━━━ Information

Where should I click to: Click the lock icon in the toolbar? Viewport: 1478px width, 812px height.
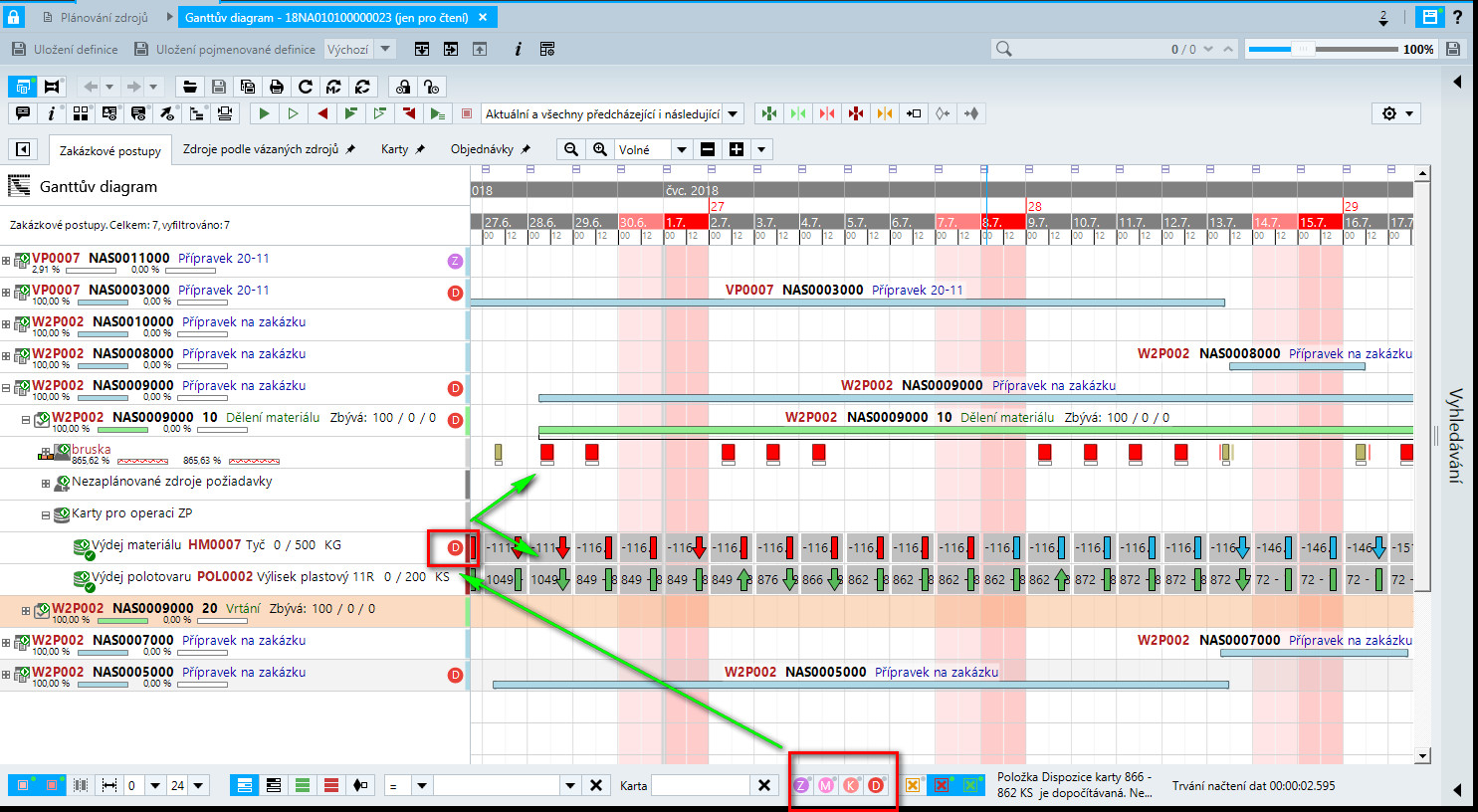(x=402, y=87)
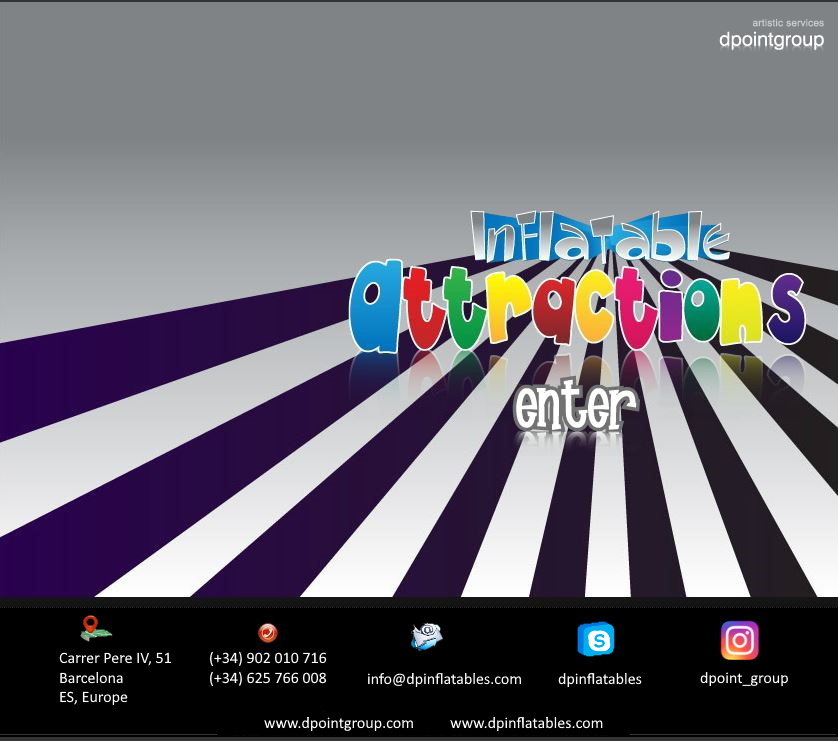Image resolution: width=838 pixels, height=741 pixels.
Task: Click the red phone icon
Action: (x=267, y=632)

━━━━━━

- _Prompt_:
The reply must consist of the records, repeated exactly, minus any images.

- _Solution to this exercise_:
Where should I click to: Click the lock icon in the toolbar? Viewport: 1478px width, 812px height.
(x=402, y=87)
Image resolution: width=838 pixels, height=741 pixels.
Task: Click the red phone icon
Action: (x=267, y=632)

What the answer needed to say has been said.